>>>

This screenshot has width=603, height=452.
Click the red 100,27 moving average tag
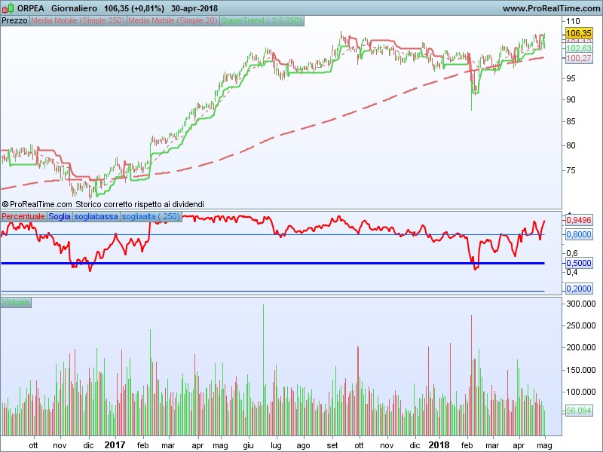(577, 58)
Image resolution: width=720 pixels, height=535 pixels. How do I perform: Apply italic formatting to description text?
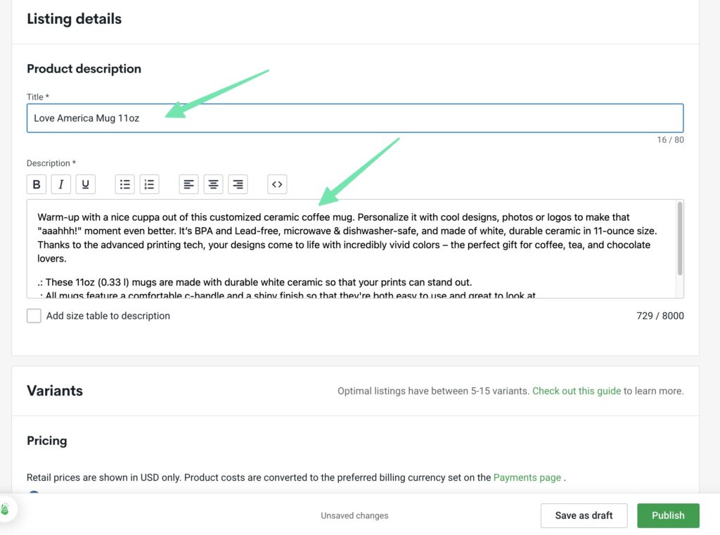[61, 184]
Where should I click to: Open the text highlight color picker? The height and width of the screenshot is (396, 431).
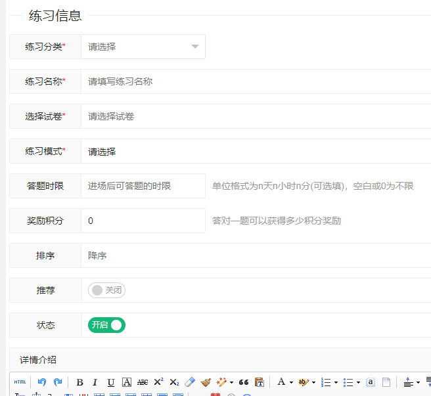click(303, 382)
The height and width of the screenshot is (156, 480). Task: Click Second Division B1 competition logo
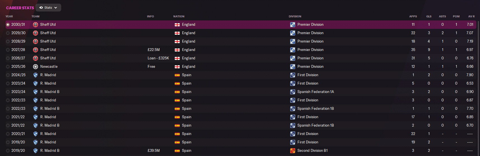click(x=292, y=151)
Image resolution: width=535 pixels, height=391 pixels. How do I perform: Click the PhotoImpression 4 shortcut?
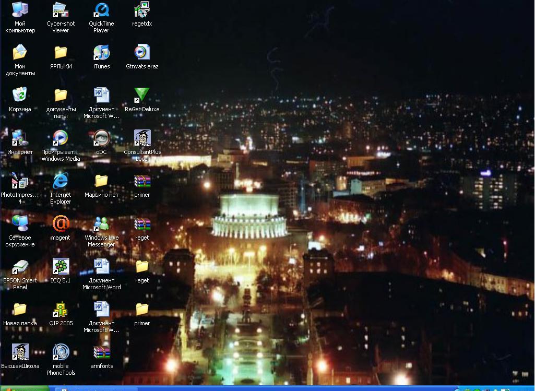coord(20,181)
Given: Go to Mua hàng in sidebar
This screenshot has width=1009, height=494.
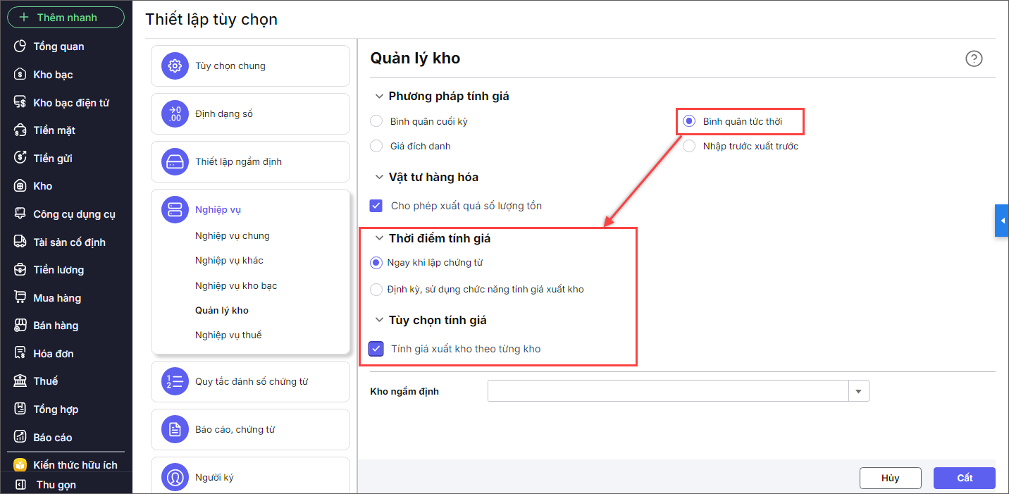Looking at the screenshot, I should tap(57, 298).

<<<

• _AIM OF THE EXERCISE_:
Print the entries above word for word, without pictures.

• _WRITTEN RESPONSE_:
This screenshot has width=603, height=452.
Click the red 100,27 moving average tag
(577, 58)
Image resolution: width=720 pixels, height=535 pixels. How do I perform: Apply italic formatting to description text?
[61, 184]
Where should I click to: Open the text highlight color picker? The height and width of the screenshot is (396, 431).
click(303, 382)
The height and width of the screenshot is (156, 480). Task: Click Second Division B1 competition logo
click(x=292, y=151)
Image resolution: width=535 pixels, height=391 pixels. How do I perform: Click the PhotoImpression 4 shortcut?
coord(20,181)
Given: Go to Mua hàng in sidebar
This screenshot has width=1009, height=494.
Looking at the screenshot, I should tap(57, 298).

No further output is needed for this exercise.